Compiler flags	Time for 60 steps (seconds)
`-O0`	163.520
`-O1`	157.123
`-O2`	138.382
`-O3`	139.466
`-O4`	137.642
`-fast -O3`	fails with segmentation violation
`-fast -O3` on PGI 7.2.3	fails with segmentation violation
`-O2 -Munroll=c:1`	runs 139.568
`-O2 -Munroll=c:1 -Mnoframe`	runs 138.862
`-O2 -Munroll=c:1 -Mnoframe -Mlre`	fails step 1
`-O2 -Munroll=c:1 -Mnoframe -Mlre -Mautoinline`	fails step 1
`-O2 -Munroll=c:1 -Mnoframe -Mlre -Mautoinline -Mvect=sse`	seg fault
`-O2 -Munroll=c:1 -Mnoframe -Mlre -Mautoinline -Mvect=sse -Mscalarsse`	seg fault
`-O2 -Munroll=c:1 -Mnoframe -Mlre -Mautoinline -Mvect=sse -Mscalarsse -Mcache_align`	seg fault
`-O2 -Munroll=c:1 -Mnoframe -Mlre -Mautoinline -Mvect=sse -Mscalarsse -Mcache_align -Mflushz`	seg fault
`-O2 -Munroll=c:1 -Mnoframe -Mautoinline -Mscalarsse -Mcache_align -Mflushz`	runs??

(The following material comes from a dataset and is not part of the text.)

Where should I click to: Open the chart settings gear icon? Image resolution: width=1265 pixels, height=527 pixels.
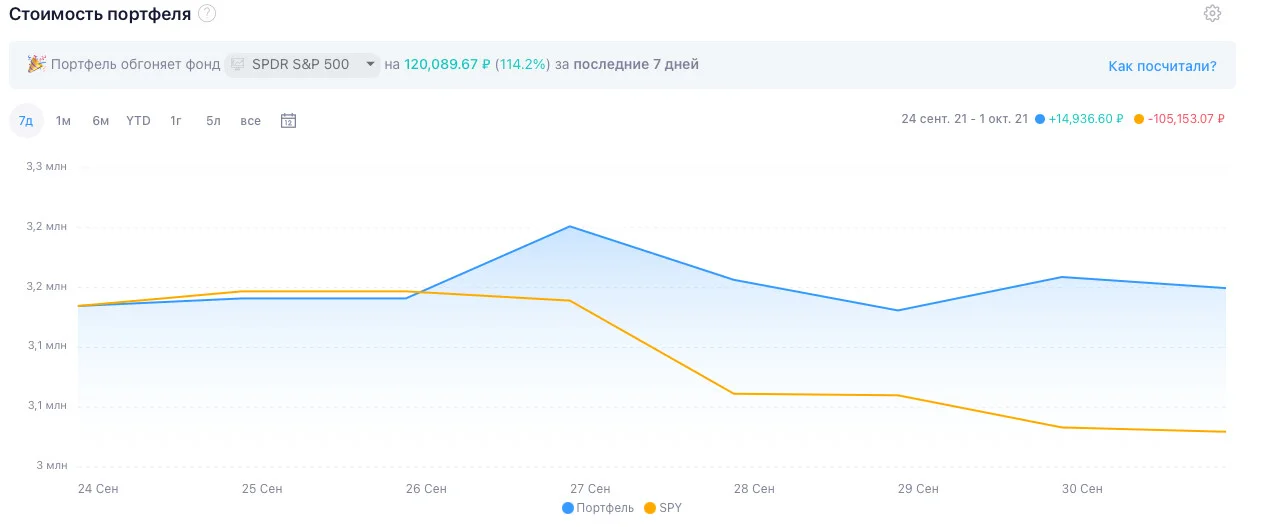(1212, 13)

Increasing the level of optimisation from -O0 to -O2 gives an increase in performance. Optimisation of -O2 up to -O4 gives minimal improvement. The -fast flag results in a segmentation violation. As this flag invokes a number of different optimisations we tested each of these in turn to ascertain which particular flags cause the problem. The command pgf90 -help -fast lists the optimisations invoked by -fast, e.g.

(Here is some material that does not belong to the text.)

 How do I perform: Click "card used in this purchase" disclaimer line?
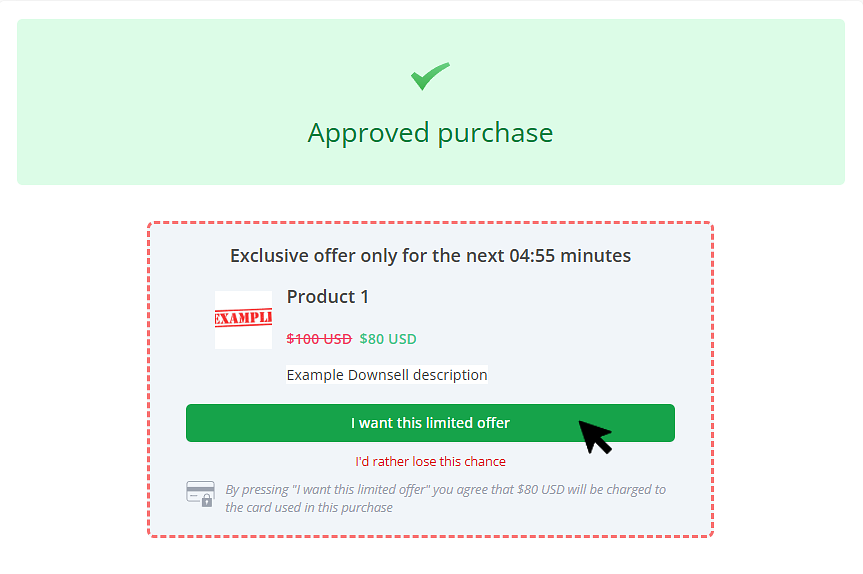pos(309,507)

The -Munroll=c:1 flag enables loop unrolling which c:1 ensuring that all loops with a length of 1 or more are completely unrolled. The -Mnoframe flag prevents the compiler from generating code which fits in a stack frame. The -Mlre flag allows loop carried redundancy elimination to occur - i.e. variables redundant within a loop are removed. The -Mautoinline flag automatically enables function inlining in C/C++ and thus does not apply to NEMO. The -Mvect=sse flag allows vector pipelining to be used with SSE instructions. The -Mscalarsse flag generates scalar SSE code with xmm registers - this flag also implies -Mflushz. The -Mcache_align flag ensures that objects are aligned along cache boundaries. The -Mflushz flag sets the SSE instructions to ``flush-to-zero'' which ensures that numbers approaching zero get automatically zeroed.

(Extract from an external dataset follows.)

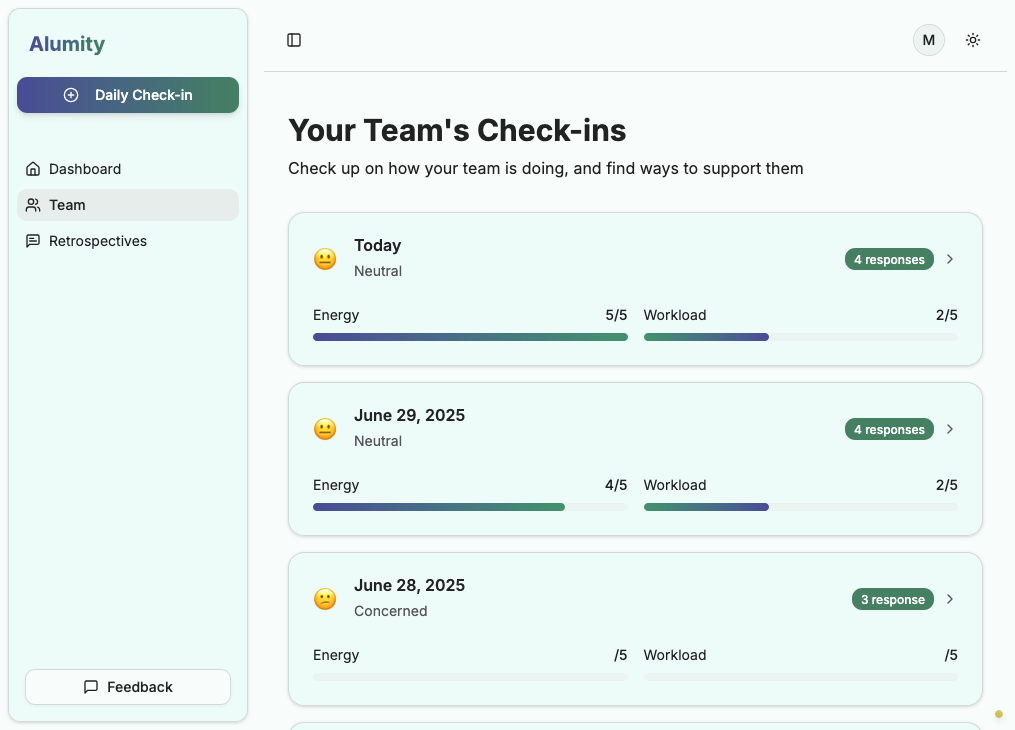Click the neutral face emoji for Today
This screenshot has width=1015, height=730.
(x=325, y=259)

From Table 10 we see that the addition of the flags -Mlre and -Mvect=sse cause the code to crash at runtime. All other flags invoked by -fast do appear to not cause significant issues. The -Mlre causes the zonal velocity to become very large suggesting that the loop redundancy elimination may have removed a loop temporary that was actually required. The reason for the failure when -Mvect=sse is added is unknown. Ultimately the addition of the additional flags doesn't give significant performance improvements over -O2 or -O3 and thus -O3 will be used in future.